===== DATA FOR REVIEW

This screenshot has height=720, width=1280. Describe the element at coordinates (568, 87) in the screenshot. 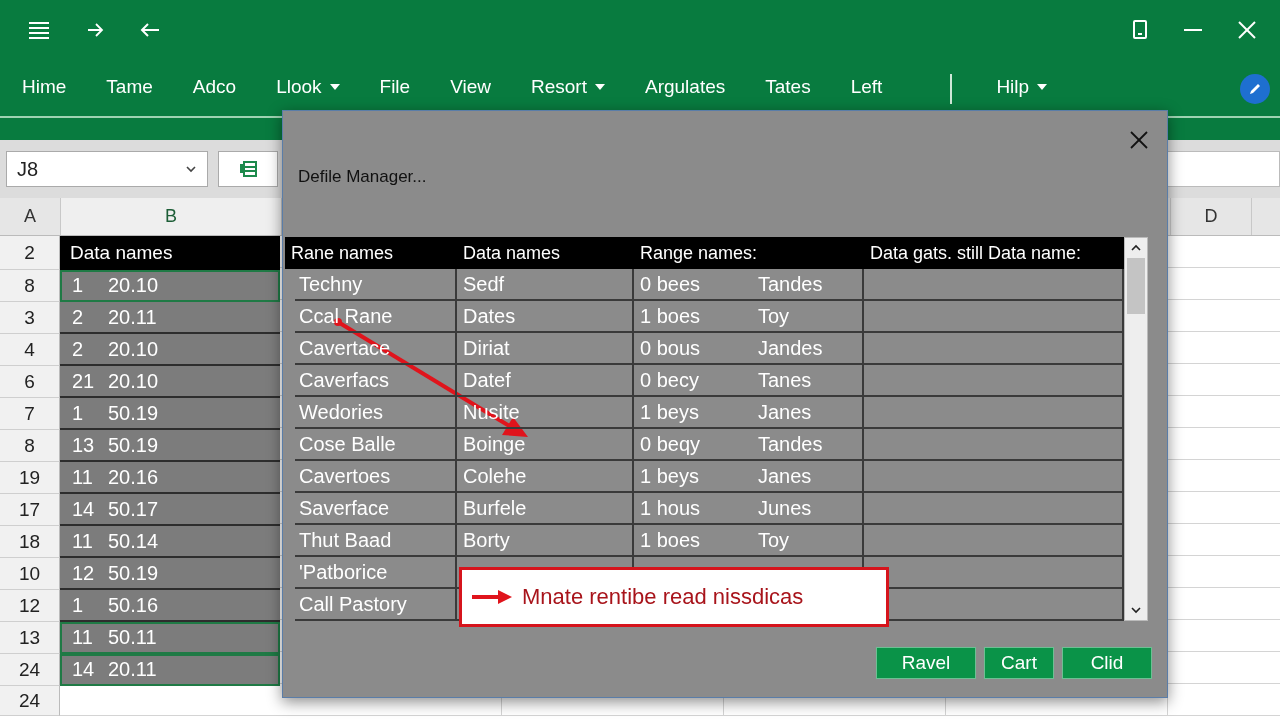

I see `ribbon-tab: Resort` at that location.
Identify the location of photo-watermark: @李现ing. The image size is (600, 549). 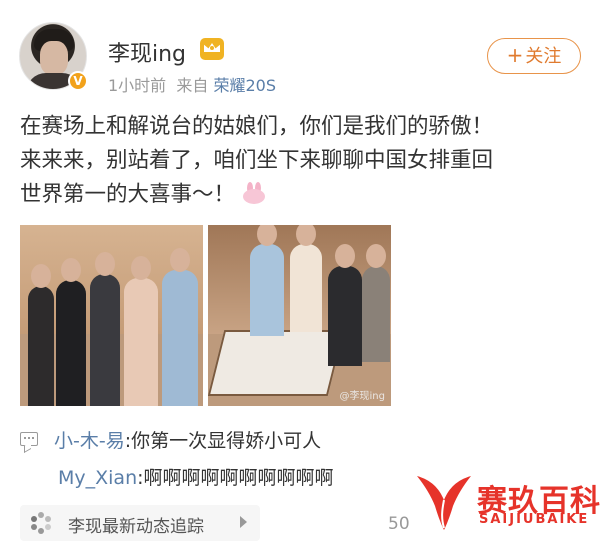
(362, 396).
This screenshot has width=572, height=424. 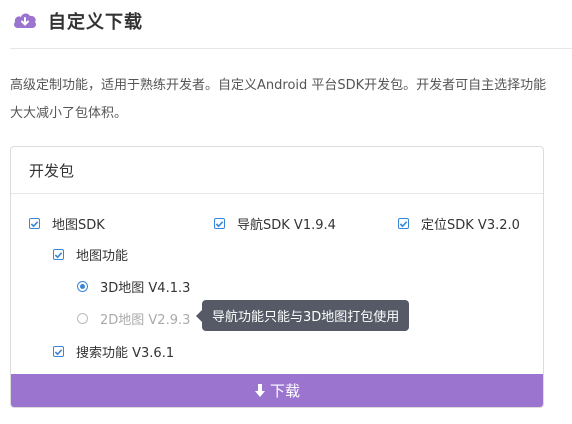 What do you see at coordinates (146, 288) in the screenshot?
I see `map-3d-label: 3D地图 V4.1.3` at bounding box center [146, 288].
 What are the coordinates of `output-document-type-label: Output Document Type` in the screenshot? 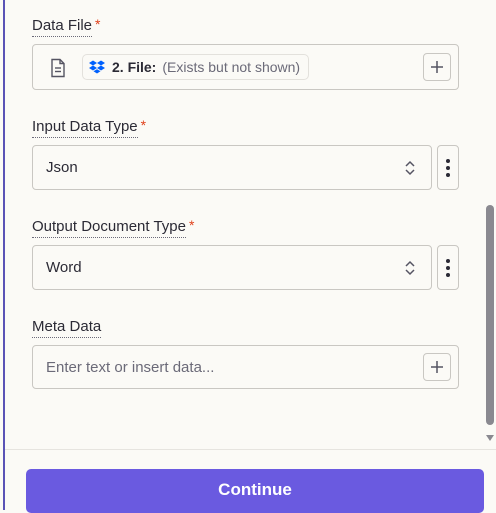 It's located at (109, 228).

==========
===== DATA FOR REVIEW

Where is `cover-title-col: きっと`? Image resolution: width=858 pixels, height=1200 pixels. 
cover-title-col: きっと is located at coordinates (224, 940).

==========

> [EXERCISE BRIEF]:
Can you recast the records beginning at the line that has "pixels, height=1200 pixels." and stopping after the line that has "cover-title-col: きっと is" as a two-column CSV headed "prompt" and "response", with one row per record, its text and its answer each in a single quoted field and any line breaks turned into spaces?

> [TASK RESPONSE]:
prompt,response
"Where is `cover-title-col: きっと`? Image resolution: width=858 pixels, height=1200 pixels.","cover-title-col: きっと is located at coordinates (224, 940)."